A Symbol of Courage

When Philip popped the question at the 2002 Winter Olympics, there was no way that he and his lovely bride-to-be could have anticipated that the emblem of the Games – a simple Snowflake – would reappear in their lives in an unexpected way. And just like the 2002 Olympic emblem symbolized the athlete’s courage, Philip and Mary’s courage is displayed in their own Snowflakes story.

Love found Philip and Mary a little later in life when the couple was both in their early 30s. From when they first met in May of 2001, their relationship grew quickly. Nine months from when they first met, they were engaged and a year after Mary said “Yes”, the couple tied the knot.

But soon it became clear that they would have troubles conceiving. Not being ones to waste time, they quickly turned to IVF. You can imagine their surprise when their first and only treatment resulted in seven viable embryos. Mary insisted they transfer three to increase their chances of success. The couple was overjoyed when they received the word that they were pregnant. But another surprise was waiting for them when they went in for their second ultrasound: not just one, but two of the embryos had nestled into her womb. They were expecting twins! Mary spent the rest of her pregnancy surprised at each and every ultrasound that she had two healthy babies growing. With joy, they welcomed a healthy son and daughter into their eager arms.

It was a dream come true. Philip and Mary hadn’t expected it to work the first time, and they certainly hadn’t expected that their dream of becoming a family of four would happen in just one pregnancy. Now four embryos, their babies, waited in frozen storage for Philip and Mary to make a decision for their future. Mary had never wanted to have a newborn at 40 years old. Now at 36 years old, she felt she had less than four years to make her decision. “We asked the lab to take care of my babies,” Mary recalls. “We were wholly unprepared what to do with the embryos. I saw the original three floating and multiplying in a Petri dish before they were transferred to my womb.  Of those original embryos, two are running havoc as we speak.”

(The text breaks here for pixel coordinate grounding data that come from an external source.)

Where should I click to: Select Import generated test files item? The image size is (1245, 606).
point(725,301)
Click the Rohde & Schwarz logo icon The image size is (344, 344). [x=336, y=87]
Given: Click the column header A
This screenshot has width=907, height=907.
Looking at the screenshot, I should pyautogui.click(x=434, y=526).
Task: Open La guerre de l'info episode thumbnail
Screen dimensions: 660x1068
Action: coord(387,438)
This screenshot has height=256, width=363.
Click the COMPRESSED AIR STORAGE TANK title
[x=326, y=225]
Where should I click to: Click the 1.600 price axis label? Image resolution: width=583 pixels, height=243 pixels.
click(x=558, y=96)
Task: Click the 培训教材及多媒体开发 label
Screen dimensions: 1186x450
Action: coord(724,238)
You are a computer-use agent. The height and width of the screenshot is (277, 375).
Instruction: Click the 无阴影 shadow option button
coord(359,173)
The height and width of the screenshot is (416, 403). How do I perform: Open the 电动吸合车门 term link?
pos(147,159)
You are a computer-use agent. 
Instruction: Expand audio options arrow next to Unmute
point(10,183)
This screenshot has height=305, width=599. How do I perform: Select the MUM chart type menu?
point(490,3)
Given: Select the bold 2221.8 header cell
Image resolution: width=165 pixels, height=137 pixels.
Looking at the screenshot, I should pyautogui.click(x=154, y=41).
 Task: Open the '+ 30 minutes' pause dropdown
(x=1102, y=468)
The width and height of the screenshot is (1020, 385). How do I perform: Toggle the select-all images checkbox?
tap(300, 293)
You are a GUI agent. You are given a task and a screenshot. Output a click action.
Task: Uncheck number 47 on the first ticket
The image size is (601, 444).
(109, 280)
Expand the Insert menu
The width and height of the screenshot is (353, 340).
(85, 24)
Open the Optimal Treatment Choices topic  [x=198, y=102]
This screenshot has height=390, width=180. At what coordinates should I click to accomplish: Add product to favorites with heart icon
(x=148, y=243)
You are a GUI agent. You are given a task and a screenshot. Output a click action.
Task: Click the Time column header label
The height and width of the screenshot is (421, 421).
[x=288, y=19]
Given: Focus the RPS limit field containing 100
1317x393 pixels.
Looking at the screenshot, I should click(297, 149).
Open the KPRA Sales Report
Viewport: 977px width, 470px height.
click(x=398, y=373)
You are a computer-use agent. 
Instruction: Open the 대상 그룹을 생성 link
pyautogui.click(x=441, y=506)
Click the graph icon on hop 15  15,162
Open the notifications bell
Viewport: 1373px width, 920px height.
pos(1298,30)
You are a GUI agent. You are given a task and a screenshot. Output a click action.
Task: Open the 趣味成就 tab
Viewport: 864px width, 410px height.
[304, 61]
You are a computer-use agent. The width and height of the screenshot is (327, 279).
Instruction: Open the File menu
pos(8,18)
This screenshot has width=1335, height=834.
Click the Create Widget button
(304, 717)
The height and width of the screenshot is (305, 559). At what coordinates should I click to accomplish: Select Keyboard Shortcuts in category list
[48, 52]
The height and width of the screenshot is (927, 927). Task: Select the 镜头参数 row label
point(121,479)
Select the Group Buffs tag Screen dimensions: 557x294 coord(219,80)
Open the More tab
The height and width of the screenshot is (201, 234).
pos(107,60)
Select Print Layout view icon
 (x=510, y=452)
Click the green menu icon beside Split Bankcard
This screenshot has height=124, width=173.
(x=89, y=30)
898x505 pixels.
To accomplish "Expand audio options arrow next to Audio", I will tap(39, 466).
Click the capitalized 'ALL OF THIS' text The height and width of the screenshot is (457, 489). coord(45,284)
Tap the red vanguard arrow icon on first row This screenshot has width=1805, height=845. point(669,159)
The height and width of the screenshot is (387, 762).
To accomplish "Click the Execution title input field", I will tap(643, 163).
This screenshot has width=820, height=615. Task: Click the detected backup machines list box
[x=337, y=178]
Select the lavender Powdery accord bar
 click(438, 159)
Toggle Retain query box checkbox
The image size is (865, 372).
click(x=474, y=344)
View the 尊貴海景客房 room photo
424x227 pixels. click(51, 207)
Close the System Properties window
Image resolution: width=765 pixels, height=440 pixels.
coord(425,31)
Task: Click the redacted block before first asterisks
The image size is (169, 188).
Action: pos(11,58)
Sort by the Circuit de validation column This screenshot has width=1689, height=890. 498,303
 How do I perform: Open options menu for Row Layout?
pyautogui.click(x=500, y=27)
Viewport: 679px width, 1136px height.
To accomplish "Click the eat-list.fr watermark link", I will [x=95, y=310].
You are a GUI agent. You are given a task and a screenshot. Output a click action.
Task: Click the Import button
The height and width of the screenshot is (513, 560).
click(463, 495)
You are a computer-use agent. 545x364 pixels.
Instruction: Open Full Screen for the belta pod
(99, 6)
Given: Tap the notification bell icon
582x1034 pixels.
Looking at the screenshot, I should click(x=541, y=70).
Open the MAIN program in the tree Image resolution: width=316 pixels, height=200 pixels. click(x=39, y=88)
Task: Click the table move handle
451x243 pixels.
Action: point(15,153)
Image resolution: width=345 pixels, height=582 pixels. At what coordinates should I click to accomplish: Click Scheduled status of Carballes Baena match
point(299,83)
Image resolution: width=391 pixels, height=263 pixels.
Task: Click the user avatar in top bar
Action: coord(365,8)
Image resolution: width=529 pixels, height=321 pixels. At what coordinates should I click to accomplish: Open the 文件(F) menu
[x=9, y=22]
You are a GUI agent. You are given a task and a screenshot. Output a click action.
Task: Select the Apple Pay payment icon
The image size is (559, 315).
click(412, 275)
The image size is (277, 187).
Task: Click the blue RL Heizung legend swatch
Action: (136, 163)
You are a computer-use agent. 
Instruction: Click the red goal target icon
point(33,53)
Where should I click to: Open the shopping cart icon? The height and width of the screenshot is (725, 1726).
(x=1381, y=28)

Being Catholic, destroying the embryos or donating them to science simply was not an option. “There is no question in my heart that embryos, given a fair chance, are the earliest form of human life,” Mary stated.  “There was no question that I took responsibility to bring all seven embryos into this world.  It is my duty to take care of all of them. To give them the best possible chance for life.” Giving the embryos life in their family wasn’t a realistic option. But Mary wasn’t ready to let the embryos go. Finally, the time came to pay the annual fee for embryo storage: a decision had to be made.

After researching different options, it was clear to Philip and Mary that the Snowflakes Embryo Adoption Program at Nightlight Christian Adoptions was the right fit for them. “It was the best decision I’ve made,” says Mary. They found a loving Christian couple to receive their embryos. It was a bittersweet time, but it was the best decision for the embryos and for Philip and Mary.  The adoptive family had their frozen embryo transfer around the holidays. No news came to Philip and Mary. And Mary knew before she even heard from the genetic family that the transfer wasn’t successful. “I mourned the Snowflakes,” Mary shares.  “I still think of them and wonder "what if’". I so badly wanted them to have a life. My soul is still sad, but it is clear.  No regrets.” To those with remaining embryos, Mary has this to say: “Follow your heart and give your Snowflakes the best chance for life.  You will not regret it.”